Elle court le cœur dans la gorge, le rouge aux joues. Elle s’accroche les pieds dans une touffe d’herbe allongée de lianes invisibles, elle a failli tomber, elle s’assoit, elle rit. Elle en profite pour resserrer ses lacets. Il n’y a pas si longtemps qu’elle sait les faire, des heures d’entrainement pour enfin être fière. Elle regarde autour d’elle. Tout est pareil, le ciel est doré comme avant.
Sa voix est fraîche comme une caresse légère, le front cerné de boucles brunes, le nez fin, une fossette au menton, les yeux clairs d’une mer apaisée. Chaque vendredi à quatre heures juste, les deux battants de la grille s’ouvrent poussés par les grands. Lui il a 11 ans. Il porte fièrement son sac en bandoulière, il l’aperçoit et tête haute sans se soucier des autres enfants il se précipite les mains tendues, elle l’attend.
Curieuse, elle se penche sur le portrait. C’est un petit tableau carré, une peinture à l’huile. Elle fait le ménage. La maison est encore au repos. Demain ils arrivent. Entre deux toiles d’araignées à arracher au plafond, elle s’assoit, elle profite du calme pour observer, ouvrir un vieux livre avant de le dépoussiérer. Elle lit les poésies, reprend son balai, sa tête de loup.

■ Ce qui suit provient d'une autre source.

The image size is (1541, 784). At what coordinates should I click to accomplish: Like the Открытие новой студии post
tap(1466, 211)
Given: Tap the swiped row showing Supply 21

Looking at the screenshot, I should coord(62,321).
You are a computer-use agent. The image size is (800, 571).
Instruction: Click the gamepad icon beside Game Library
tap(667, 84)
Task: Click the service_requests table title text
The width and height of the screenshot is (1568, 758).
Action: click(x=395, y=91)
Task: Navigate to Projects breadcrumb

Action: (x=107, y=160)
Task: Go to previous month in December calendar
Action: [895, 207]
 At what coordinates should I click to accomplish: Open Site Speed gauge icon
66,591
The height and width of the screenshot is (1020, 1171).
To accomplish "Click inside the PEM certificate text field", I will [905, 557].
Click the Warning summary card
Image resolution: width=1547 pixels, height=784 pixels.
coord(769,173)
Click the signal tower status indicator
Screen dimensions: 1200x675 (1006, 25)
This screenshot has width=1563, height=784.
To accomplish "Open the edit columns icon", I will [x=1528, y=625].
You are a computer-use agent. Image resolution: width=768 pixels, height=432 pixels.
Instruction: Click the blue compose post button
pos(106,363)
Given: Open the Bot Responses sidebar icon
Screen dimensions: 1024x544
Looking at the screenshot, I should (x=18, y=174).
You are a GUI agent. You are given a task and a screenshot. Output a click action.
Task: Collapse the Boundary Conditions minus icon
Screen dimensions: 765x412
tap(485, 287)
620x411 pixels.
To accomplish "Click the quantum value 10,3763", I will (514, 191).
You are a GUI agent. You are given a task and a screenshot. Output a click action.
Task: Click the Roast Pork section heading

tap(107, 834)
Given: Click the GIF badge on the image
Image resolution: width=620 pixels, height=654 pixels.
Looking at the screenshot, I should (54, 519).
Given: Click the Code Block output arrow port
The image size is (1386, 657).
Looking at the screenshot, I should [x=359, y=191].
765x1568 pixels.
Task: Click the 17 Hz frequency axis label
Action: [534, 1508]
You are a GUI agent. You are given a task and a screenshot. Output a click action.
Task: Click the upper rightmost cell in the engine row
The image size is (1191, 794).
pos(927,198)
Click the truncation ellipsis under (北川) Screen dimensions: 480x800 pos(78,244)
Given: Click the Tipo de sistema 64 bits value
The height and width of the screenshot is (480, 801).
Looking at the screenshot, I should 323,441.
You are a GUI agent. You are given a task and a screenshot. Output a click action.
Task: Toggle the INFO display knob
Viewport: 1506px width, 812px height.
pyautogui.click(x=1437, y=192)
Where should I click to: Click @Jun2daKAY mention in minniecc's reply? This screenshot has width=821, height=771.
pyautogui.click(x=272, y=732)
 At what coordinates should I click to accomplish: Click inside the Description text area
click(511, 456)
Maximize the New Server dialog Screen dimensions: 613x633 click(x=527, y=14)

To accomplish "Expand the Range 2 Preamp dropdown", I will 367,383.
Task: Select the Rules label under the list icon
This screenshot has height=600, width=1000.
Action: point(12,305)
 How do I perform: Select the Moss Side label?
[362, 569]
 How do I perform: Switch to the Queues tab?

Quatre à quatre il monte les escaliers, il a encore oublié ses papiers, il vocifère, il est en retard. Le résultat c’est aujourd’hui. D’un coup sec il appuie sur l’interrupteur. La lumière éclaire son portefeuille.
Elle noue son tablier autour de son ventre proéminent c’est le jour de la tuerie du cochon. C’est elle qui lave les boyaux, les remplit de sang, c’est elle la gouteuse de sang, elle vérifie l’assaisonnement, rajoute le sel, les épices qu’elle mélange au sang dans un grand chaudron à l’aide d’une énorme cuillère;. Des perles de sueur dégoulinent de son front. Sous le grand chaudron, le feu crépite.